While examining the lymph nodes during physical assessment, the nurse would be most concerned about which of the following findings?
a. A 2-cm nontender supraclavicular node
b. A 1-cm mobile and nontender axillary node
c. An inability to palpate any superficial lymph nodes
d. Firm inguinal nodes in a client with an infected foot
A
Enlarged and nontender nodes are most suggestive of malignancy such as lymphoma. Firm nodes are an expected finding in an area of infection. The superficial lymph nodes are usually not palpable in adults, but if they are palpable, they are normally 0.5–1 cm and nontender.
The nurse is caring for a client who had an intraoperative hemorrhage 12 hours ago. Which of the following laboratory results should the nurse anticipate?
a. Hematocrit of 45%
b. Hemoglobin of 132 g/L
c. Decreased white blood cell (WBC) count
d. Elevated reticulocyte count
D
Hemorrhage causes the release of more immature RBCs from the bone marrow into the circulation. The hematocrit and hemoglobin levels are normal. The WBC count is not affected by bleeding.
The nurse is caring for a client whose complete blood count (CBC) and differential indicate that the client is neutropenic. Which of the following actions should the nurse include in the plan of care?
a. Avoid intramuscular injections.
b. Encourage increased oral fluids.
c. Check temperature every 4 hours.
d. Increase intake of iron-rich foods.
C
Neutropenic clients are at high risk for infection and sepsis and should be monitored frequently for signs of infection. The other actions would not address the client’s neutropenia.
The nurse is caring for a newly admitted client whose complete blood count (CBC) shows a “shift to the left.” Which of the following assessments should the nurse monitor in the plan of care?
a. Cool extremities
b. Pallor and weakness
c. Elevated temperature
d. Low oxygen saturation
C
The term shift to the left indicates that the number of immature polymorphonuclear neutrophils, or bands, is elevated and is a sign of severe infection. There is no indication that the client is at risk for hypoxemia, pallor or weakness, or cool extremities
The health care provider orders an ultrasound of the spleen for a client who has been in a car accident. Which of the following actions should the nurse take before this procedure?
a. Check for any iodine allergy.
b. Insert a large-bore IV catheter.
c.
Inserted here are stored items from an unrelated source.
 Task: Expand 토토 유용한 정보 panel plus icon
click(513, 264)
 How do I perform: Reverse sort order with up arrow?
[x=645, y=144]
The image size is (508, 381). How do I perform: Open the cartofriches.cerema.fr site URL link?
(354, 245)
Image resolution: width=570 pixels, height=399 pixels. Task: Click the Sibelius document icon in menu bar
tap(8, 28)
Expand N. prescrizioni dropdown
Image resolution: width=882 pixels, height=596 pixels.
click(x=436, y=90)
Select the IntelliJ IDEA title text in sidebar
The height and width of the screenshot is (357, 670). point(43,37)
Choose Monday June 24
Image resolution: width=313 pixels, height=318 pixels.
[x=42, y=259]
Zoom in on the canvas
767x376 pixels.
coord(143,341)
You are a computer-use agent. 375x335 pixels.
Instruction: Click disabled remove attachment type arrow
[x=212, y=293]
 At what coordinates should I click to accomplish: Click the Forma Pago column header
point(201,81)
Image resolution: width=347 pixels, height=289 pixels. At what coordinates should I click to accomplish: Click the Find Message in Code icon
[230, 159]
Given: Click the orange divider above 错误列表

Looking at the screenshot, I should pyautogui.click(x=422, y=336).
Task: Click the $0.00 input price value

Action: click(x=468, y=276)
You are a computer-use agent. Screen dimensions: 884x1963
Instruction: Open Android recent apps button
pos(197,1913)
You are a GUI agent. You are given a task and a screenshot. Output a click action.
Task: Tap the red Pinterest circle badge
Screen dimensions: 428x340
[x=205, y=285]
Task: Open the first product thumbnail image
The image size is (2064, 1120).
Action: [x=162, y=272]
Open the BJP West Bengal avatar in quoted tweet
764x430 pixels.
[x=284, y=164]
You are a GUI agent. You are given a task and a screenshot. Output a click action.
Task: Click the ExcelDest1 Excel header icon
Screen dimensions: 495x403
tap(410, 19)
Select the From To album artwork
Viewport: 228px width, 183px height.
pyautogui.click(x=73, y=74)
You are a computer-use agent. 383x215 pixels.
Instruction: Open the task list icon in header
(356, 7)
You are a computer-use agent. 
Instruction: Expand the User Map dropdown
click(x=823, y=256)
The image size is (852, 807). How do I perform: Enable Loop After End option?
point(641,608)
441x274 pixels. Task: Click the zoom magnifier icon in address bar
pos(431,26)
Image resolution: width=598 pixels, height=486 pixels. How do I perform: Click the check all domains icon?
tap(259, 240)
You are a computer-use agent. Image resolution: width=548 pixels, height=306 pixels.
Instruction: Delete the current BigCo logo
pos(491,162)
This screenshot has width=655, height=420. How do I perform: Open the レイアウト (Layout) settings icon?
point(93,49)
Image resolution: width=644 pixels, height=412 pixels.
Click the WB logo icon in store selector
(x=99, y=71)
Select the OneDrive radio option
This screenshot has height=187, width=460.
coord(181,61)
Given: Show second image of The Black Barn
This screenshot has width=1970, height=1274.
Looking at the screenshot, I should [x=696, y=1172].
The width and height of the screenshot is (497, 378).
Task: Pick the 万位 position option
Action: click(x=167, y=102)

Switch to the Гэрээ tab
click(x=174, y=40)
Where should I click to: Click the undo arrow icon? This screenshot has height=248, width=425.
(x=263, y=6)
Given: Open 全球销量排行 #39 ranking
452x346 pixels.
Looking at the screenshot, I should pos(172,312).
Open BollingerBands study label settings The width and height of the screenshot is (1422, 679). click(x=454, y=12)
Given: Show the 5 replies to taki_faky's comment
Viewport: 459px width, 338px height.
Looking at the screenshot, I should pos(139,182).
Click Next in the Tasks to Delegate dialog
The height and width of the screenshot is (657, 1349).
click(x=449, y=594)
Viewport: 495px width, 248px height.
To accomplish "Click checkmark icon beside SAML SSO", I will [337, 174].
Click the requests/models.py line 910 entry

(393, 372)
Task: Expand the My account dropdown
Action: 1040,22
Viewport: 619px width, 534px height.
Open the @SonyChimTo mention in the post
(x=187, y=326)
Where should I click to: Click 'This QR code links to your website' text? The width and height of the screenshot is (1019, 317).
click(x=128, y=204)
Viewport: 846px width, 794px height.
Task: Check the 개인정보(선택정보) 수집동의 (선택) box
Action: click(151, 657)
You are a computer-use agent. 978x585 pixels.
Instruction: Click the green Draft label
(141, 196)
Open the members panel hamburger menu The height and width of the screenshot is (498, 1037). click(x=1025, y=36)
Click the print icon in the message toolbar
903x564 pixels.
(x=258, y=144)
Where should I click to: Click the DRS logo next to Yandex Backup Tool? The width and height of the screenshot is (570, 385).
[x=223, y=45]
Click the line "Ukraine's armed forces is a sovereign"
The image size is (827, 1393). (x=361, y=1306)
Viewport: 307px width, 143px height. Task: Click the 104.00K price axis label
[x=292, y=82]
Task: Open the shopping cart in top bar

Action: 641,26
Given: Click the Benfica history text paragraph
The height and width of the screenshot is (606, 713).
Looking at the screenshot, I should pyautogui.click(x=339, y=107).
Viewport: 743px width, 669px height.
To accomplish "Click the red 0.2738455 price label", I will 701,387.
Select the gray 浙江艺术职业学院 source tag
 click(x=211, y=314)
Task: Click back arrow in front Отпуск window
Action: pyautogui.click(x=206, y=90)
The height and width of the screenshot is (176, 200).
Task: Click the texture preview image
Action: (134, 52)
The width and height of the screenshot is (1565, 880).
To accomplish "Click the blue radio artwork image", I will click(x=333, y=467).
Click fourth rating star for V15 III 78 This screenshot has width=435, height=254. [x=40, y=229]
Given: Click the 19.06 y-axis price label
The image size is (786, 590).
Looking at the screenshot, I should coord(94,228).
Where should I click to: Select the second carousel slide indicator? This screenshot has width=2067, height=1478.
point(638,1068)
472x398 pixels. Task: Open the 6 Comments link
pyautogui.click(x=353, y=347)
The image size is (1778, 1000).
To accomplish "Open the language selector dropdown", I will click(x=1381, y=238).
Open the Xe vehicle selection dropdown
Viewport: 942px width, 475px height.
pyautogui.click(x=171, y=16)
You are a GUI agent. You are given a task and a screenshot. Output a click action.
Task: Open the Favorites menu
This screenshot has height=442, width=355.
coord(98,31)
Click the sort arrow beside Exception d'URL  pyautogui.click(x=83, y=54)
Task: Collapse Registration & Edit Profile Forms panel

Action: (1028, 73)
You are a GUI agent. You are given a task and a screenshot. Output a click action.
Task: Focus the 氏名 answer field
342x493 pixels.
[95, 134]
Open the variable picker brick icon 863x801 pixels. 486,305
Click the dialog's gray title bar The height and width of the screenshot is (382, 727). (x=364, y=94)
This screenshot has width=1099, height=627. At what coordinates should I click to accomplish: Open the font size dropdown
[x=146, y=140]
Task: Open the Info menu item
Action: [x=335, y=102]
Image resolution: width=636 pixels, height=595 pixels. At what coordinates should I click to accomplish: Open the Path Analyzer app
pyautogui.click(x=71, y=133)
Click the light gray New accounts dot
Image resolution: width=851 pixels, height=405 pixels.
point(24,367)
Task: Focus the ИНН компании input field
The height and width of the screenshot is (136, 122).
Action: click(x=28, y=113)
Place the client on NPO status.
d. Assist the client to a flat position.
D
The client is placed in a flat position before splenic ultrasound. The client does not have to be NPO or have an IV line. No iodine-containing materials are used for ultrasound.
The nurse is caring for a client with pancytopenia of unknown origin who is confused and is scheduled for the following diagnostic tests. Which of the following tests should the nurse contact the client’s family member to obtain a signed consent form?
a. ABO blood typing
b. Bone marrow biopsy
c. Abdominal ultrasound
d. Complete blood count (CBC)
B
Bone marrow biopsy is a minor surgical procedure that requires the client or guardian to sign a surgical consent form. The other procedures do not require a signed consent by the client or family.
The nurse is reviewing the complete blood count (CBC) for a client admitted with abdominal pain. Which of the following information will be most important for the nurse to communicate to the health care provider?
a. Monocytes 4%
b. Hemoglobin 116 g/L
c.
Platelet count 145 ́ 109/L
d. White blood cells 13.5 ́ 109/L
D
The elevation in WBCs indicates that an abdominal infection may be the cause of the client’s pain and that further diagnostic testing is needed. The monocytes are at a normal level. The slight decreases in hemoglobin and platelet count also would be reported but would not require any immediate action.